* **Extrait à lire**
<<<<

Supporteurs tunisiens à la Coupe du monde de football en Russie.

L’engouement des Tunisiens pour la récente Coupe d’Afrique des nations (CAN 2019) prouve, s’il en est encore besoin, la place qu’occupe le football et le sport en général dans notre pays. Pourquoi alors ne pas ériger cette passion en véritable industrie génératrice d’emplois, de devises et de recettes fiscales pour l’Etat ?

Par Khémaies Krimi

À titre d’exemple, dans un pays comme la France, cette industrie emploie environ 1,7 million de personnes, dont 1,4 million de façon permanente. Et c’est le cas dans beaucoup d’autres pays où le sport est une ressource économique importante.

Relancer le sport en Tunisie sur de nouvelles bases

Malheureusement, un regard d’ensemble sur l’économie du sport dans notre pays montre que les ministres qui se sont relayés à la tête du département de tutelle, depuis l’accès du pays à l’indépendance, en 1956, n’ont jamais pensé à en faire une véritable industrie. Le sport est, à leurs yeux, davantage une dépense qu’une source de revenus. Aussi, les Tunisiens n’ont-ils pas su tirer profit de l’industrie sportive qui contribue à hauteur de 10-20% du PIB de certains pays développés.

Pis, par l’effet de l’inculture et de l’illettrisme, qui frappent près de 4 millions de Tunisiens sur une population totale de 12 millions, le sport a tendance, chez nous, faute d’encadrement et surtout d’imagination, à dégénérer en violence urbaine, clanique et régionaliste.

C’est que les sports collectifs et individuels ont été confiés, jusque-là, dans notre pays, à des amateurs velléitaires, des pseudo-professionnels et des chauvinistes nuisibles. Or, ce secteur a besoin, aujourd’hui, de vrais professionnels et d’économistes chevronnés, capables d’en assurer une meilleure exploitation.

Le retour d’investissement est garanti

La performance sportive de haut niveau a certes un prix, car elle suppose de lourds investissements, consentis, au départ, par les pouvoirs publics et les sponsors, mais elle constitue, en même temps, un créneau rentable parce que le retour sur investissement est assuré, les spectacles étant payants et sollicités par les annonceurs publicitaires, sans parler des recettes du merchandising.

Par ailleurs, les droits de retransmission télévisée des joutes sportives connaissent, de nos jours, une véritable inflation. Ce qui fait le bonheur des chaînes de télévision dont la capacité financière s’est beaucoup renforcée, et qui réalisent d’importantes recettes publicitaires pendant la retransmission des grands événements sportifs.

>>>>

* **Extrait source**
<<<<

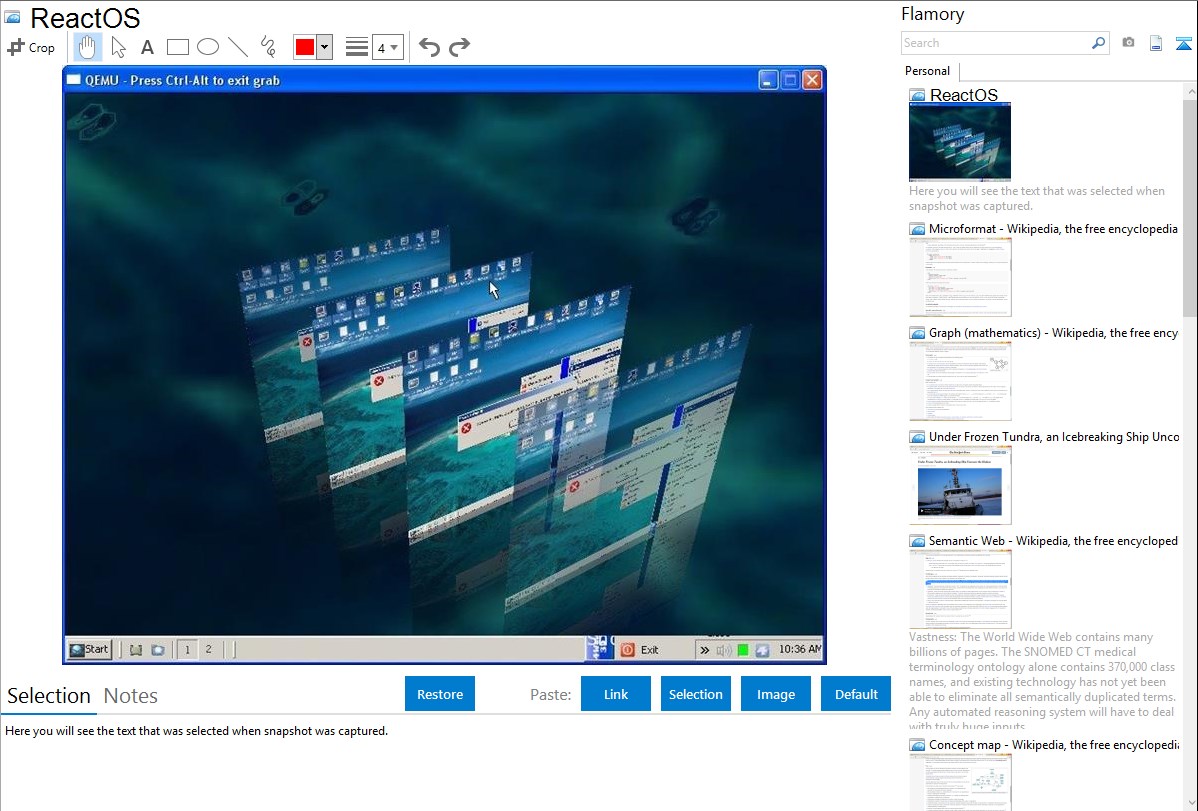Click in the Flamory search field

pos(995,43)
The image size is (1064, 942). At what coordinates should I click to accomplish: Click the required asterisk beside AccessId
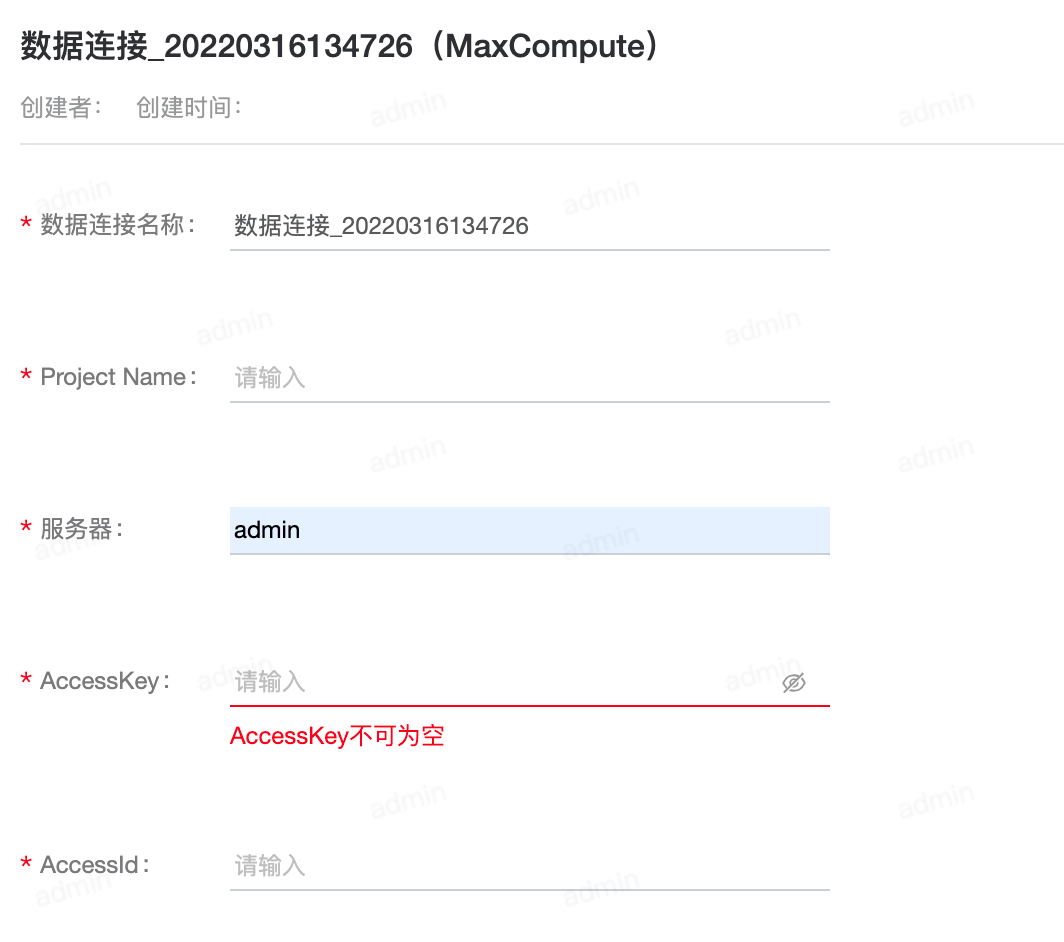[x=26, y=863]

>>>>

* **Exercices à traiter**
a) Indiquez si chacun des énoncés suivants est conforme à l’article sur le sport en Tunisie, en répondant par oui ou par non et en citant à l’identique les mots du texte qui tranchent la question.
(i) En France, l’industrie du sport emploie environ 1,7 million de personnes.
(ii) Pour les ministres successifs, le sport représente davantage une source de revenus qu’une dépense.
(iii) L’inculture et l’illettrisme touchent près de 4 millions de Tunisiens.
b) Répondez aux questions suivantes à partir de l’article sur le sport en Tunisie.
(i) En quelle année le pays a-t-il accédé à l’indépendance ?
(ii) À hauteur de quelle part du PIB de certains pays développés l’industrie sportive contribue-t-elle ?
(iii) Par qui les lourds investissements qu’exige la performance sportive de haut niveau sont-ils consentis au départ ?
c) Recopiez fidèlement le passage de l’article sur le sport en Tunisie situé entre « À titre d’exemple, dans » et « ressource économique importante. », ces deux passages compris.
Ces données n’ont aucun lien avec l’article sur le sport en Tunisie.

* **Réponses par exercice**
a)
(i) Oui : « cette industrie emploie environ 1,7 million de personnes »
(ii) Non : « Le sport est, à leurs yeux, davantage une dépense qu’une source de revenus. »
(iii) Oui : « qui frappent près de 4 millions de Tunisiens sur une population totale de 12 millions »

b)
(i) En 1956.
(ii) À hauteur de 10-20 %.
(iii) Par les pouvoirs publics et les sponsors.

c)
À titre d’exemple, dans un pays comme la France, cette industrie emploie environ 1,7 million de personnes, dont 1,4 million de façon permanente. Et c’est le cas dans beaucoup d’autres pays où le sport est une ressource économique importante.